Oxbryta has previously been recognized with the 2020 National
Xconomy Award for Breakthrough Drug of the Year and the 2020
National Organization for Rare Disease (NORD) Rare Impact Award for
Industry Innovation.
About Sickle Cell DiseaseSickle cell disease
(SCD) affects an estimated 100,000 people in the United
States,1 an estimated 52,000 people in Europe,2 and
millions of people throughout the world, particularly among those
whose ancestors are from sub-Saharan Africa.1 It also affects
people of Hispanic, South Asian, Southern European and Middle
Eastern ancestry.1 SCD is a lifelong inherited rare blood disorder
that impacts hemoglobin, a protein carried by red blood cells that
delivers oxygen to tissues and organs throughout the body.3 Due to
a genetic mutation, individuals with SCD form abnormal hemoglobin
known as sickle hemoglobin. Through a process called hemoglobin
polymerization, red blood cells become sickled – deoxygenated,
crescent-shaped and rigid.3-5 The sickling process causes hemolytic
anemia (low hemoglobin due to red blood cell destruction) and
blockages in capillaries and small blood vessels, which impede the
flow of blood and oxygen throughout the body. The diminished oxygen
delivery to tissues and organs can lead to life-threatening
complications, including stroke and irreversible organ
damage.4-7
About
Oxbryta® (voxelotor)
tabletsOxbryta (voxelotor) is an oral, once-daily therapy
for patients with sickle cell disease (SCD). Oxbryta works by
increasing hemoglobin’s affinity for oxygen. Since oxygenated
sickle hemoglobin does not polymerize, Oxbryta inhibits sickle
hemoglobin polymerization and the resultant sickling and
destruction of red blood cells, which are primary pathologies faced
by every single person living with SCD. Through addressing
hemolytic anemia and improving oxygen delivery throughout the body,
GBT believes that Oxbryta has the potential to modify the course of
SCD. On November 25, 2019, Oxbryta received U.S. Food and
Drug Administration (FDA) accelerated approval for the
treatment of SCD in adults and children 12 years of age and
older.8
As a condition of accelerated approval, GBT is studying Oxbryta
in the HOPE-KIDS 2 Study, a post-approval confirmatory study using
transcranial Doppler (TCD) flow velocity to assess the ability of
the therapy to decrease stroke risk in children 2 to 15 years of
age.
In recognition of the critical need for new SCD treatments, the
FDA granted Oxbryta Breakthrough Therapy, Fast Track, Orphan Drug,
and Rare Pediatric Disease designations for the treatment of
patients with SCD. Additionally, Oxbryta was granted Priority
Medicines (PRIME) designation from the European Medicines Agency
(EMA), Oxbryta was designated by the European Commission (EC) as an
orphan medicinal product for the treatment of patients with SCD,
and Oxbryta was granted Promising Innovative Medicine (PIM)
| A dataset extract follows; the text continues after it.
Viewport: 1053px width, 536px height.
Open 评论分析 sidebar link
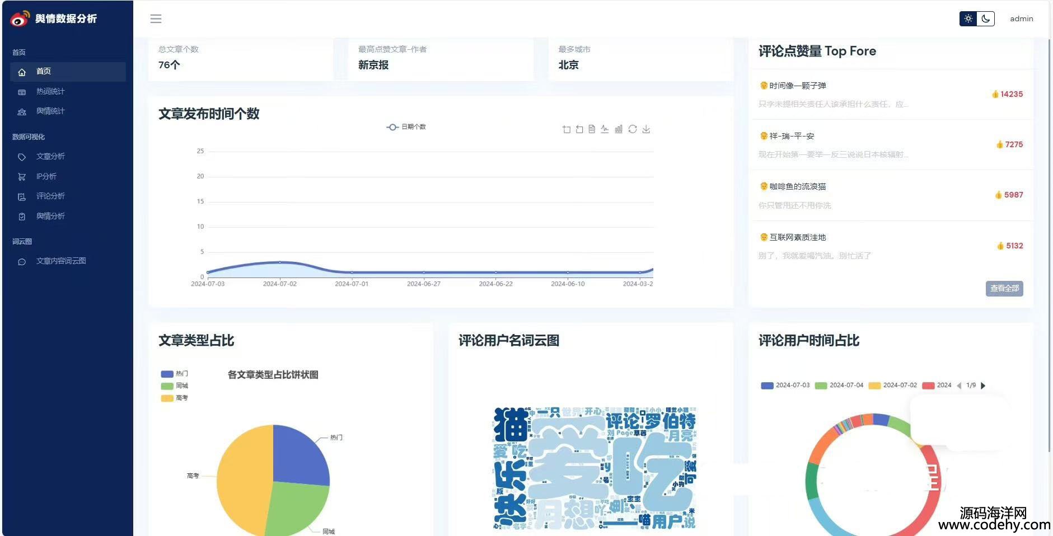tap(50, 196)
designation in the United Kingdom from the Medicines and Healthcare
Products Regulatory Agency (MHRA).
The EMA has accepted for review GBT’s Marketing Authorization
Application (MAA) seeking full marketing authorization of Oxbryta
in Europe to treat hemolytic anemia in SCD patients ages 12 years
and older. GBT ia also seeking regulatory approval to expand the
potential use of Oxbryta in the United States for the treatment of
SCD in children as young as 4 years old.
Important Safety Information about Oxbryta (voxelotor)
tabletsOxbryta should not be taken if the patient has had
an allergic reaction to voxelotor or any of the ingredients in
Oxbryta. See the end of the patient leaflet for a list of the
ingredients in Oxbryta.
Oxbryta can cause serious side effects, including serious
allergic reactions. Patients should tell their healthcare provider
or get emergency medical help right away if they get rash, hives,
shortness of breath, or swelling of the face.
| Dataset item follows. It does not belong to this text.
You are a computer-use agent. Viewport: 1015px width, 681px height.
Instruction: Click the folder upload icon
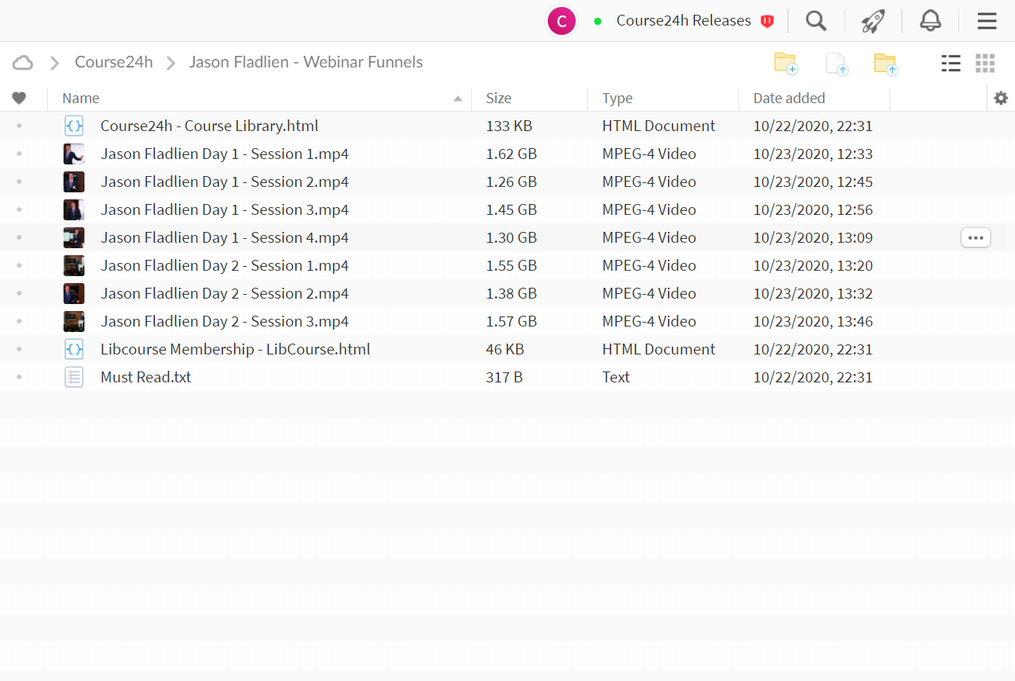pos(886,63)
Patients receiving exchange transfusions should talk to their
healthcare provider about possible difficulties with the
interpretation of certain blood tests when taking Oxbryta.
The most common side effects of Oxbryta include headache,
diarrhea, stomach (abdominal) pain, nausea, tiredness, rash, and
fever. These are not all the possible side effects of
Oxbryta.Before taking Oxbryta, patients should tell their
healthcare provider about all medical conditions, including if they
have liver problems; if they are pregnant or plan to become
pregnant as it is not known if Oxbryta can harm an unborn baby; or
if they are breastfeeding or plan to breastfeed as it is not known
if Oxbryta can pass into breastmilk or if it can harm a baby.
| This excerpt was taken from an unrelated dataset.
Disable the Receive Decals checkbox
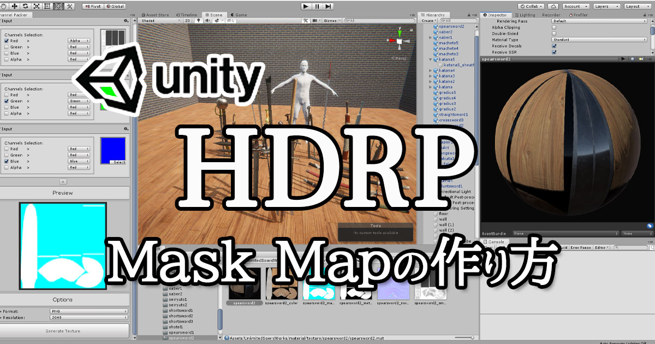 [554, 46]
Patients should not breastfeed during treatment with Oxbryta and
for at least 2 weeks after the last dose.
Patients should tell their healthcare provider about all the
medicines they take, including prescription and over-the-counter
medicines, vitamins, and herbal supplements. Some medicines may
affect how Oxbryta works. Oxbryta may also affect how other
medicines work.
Patients are advised to call their doctor for medical advice
about side effects. Side effects can be reported to FDA at
1-800-FDA-1088. Side effects can also be reported to Global
Blood Therapeutics at 1-833-428-4968 (1-833-GBT-4YOU).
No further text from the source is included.